1. That something solves aging is something the aging community has seen before with telomerase and antioxidants. Why is this time different?
   1. I am well aware. I discuss both cases here. This old book I linked to in my Links captures some of the early enthusiasm
   2. One can judge reprogramming based on historical priors (Nothing the community has been enthusiastic about in the past has solved aging in cells) or one can go and look at the evidence we have now. The claim I'm making is not that reprogramming looks promising and that it might solve cellular aging in the future. The claim I am making is that the evidence has already shown this so we don't need to speculate. What reprograming does is something telomerase or antioxidant cocktails were never able to do. Immortalized cells continue to drift towards an old phenotype (Kabacik et al., 2022)

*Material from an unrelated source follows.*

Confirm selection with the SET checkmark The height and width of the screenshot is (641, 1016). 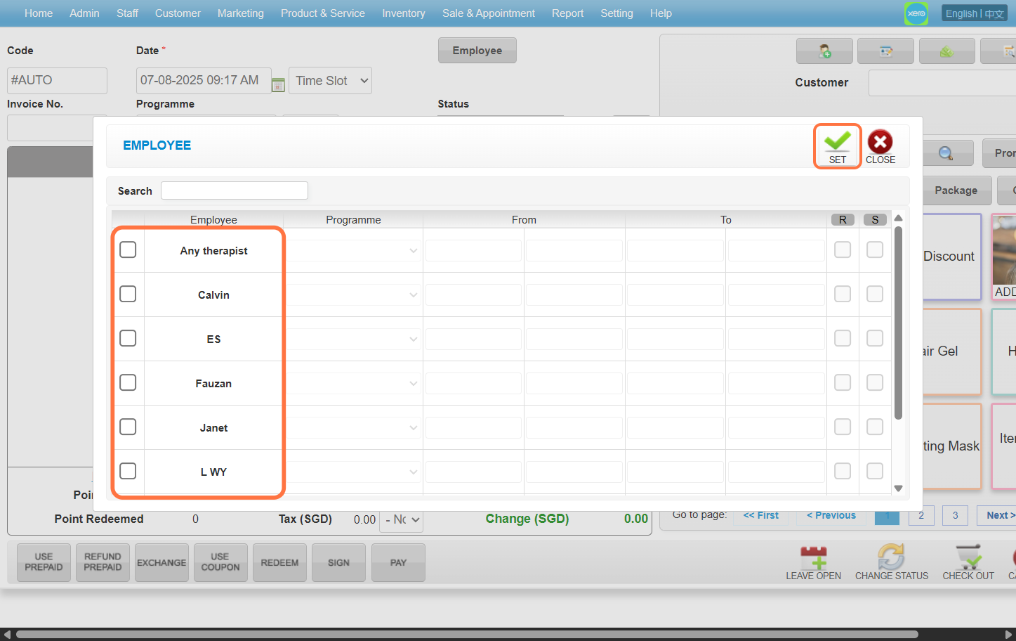(837, 146)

2. The experiments I cite here are not about aging
   1. The point I am making involves full reprogramming experiments (Usually from fibroblasts to iPSCs) followed by differentiation back to the cell type of origin. If this is done to old cells the result at the end is a young cell of the same type. This illustrates the point that the cell has the capacity to fix whatever makes it old (DNA mutations aside)
   2. It may feel like it's cheating because in some sense we are "destroying" the cell by making it into something else (a stem cell) before recreating it again: this would never work as a therapy. I agree with that, but it's one thing to discuss therapeutic viability, and another to discuss whether cells have in them all they need to reverse their age.
   3. I am taking "indistinguishable from a young version of itself" as a litmus test for whether some intervention successfully de-ages a cell or an organism
3. There's a selection bias during reprogramming: Some cells die
   1. Yes, this happens. At the same time, some cells do make it all the way to the end. The point I want to make here still carries through in this case.
   2. It remains an open question how damaged a cell has to be for reprogramming to be completely unable to undo the damage
4. Reprogramming adds novel somatic mutations. Reprogramming leads to loss of function and accelerated aging.
   1. That reprogramming leads to more somatic mutations is true.
   2. One has to balance the benefits with the costs: If one thinks as I do that a youthful transcriptome, or recovered mitochondral function, or broadly anything closer to function is what weights more when thinking about whether the intervention worked then on net we can still say that reprogramming reverses aging.
   3. An analogy: Suppose a patient undergoes a surgical procedure and has cancer removed, that patient is left with a scar. We would say that the patient is cured of cancer and we would mostly overlook the scar.
5. "I think it's a trap to use the same words ('aging', 'younger') to describe desired states across different layers of organizational complexity, where the meaning is not the same. Like asking 'this deacetylase can make a histone molecule 'younger', so will it rejuvenate a cell?'"
   1. I use the word aging in accordance to what I wrote here. My use of the word for cellular aging does not imply that solving cellular aging in vitro therefore makes it obvious to solve cellular aging in vivo or organismal aging
   2. Is there a definition of "aging" on which it is not true that reprogramming cannot be said to rejuvenate a cell? I don't think so?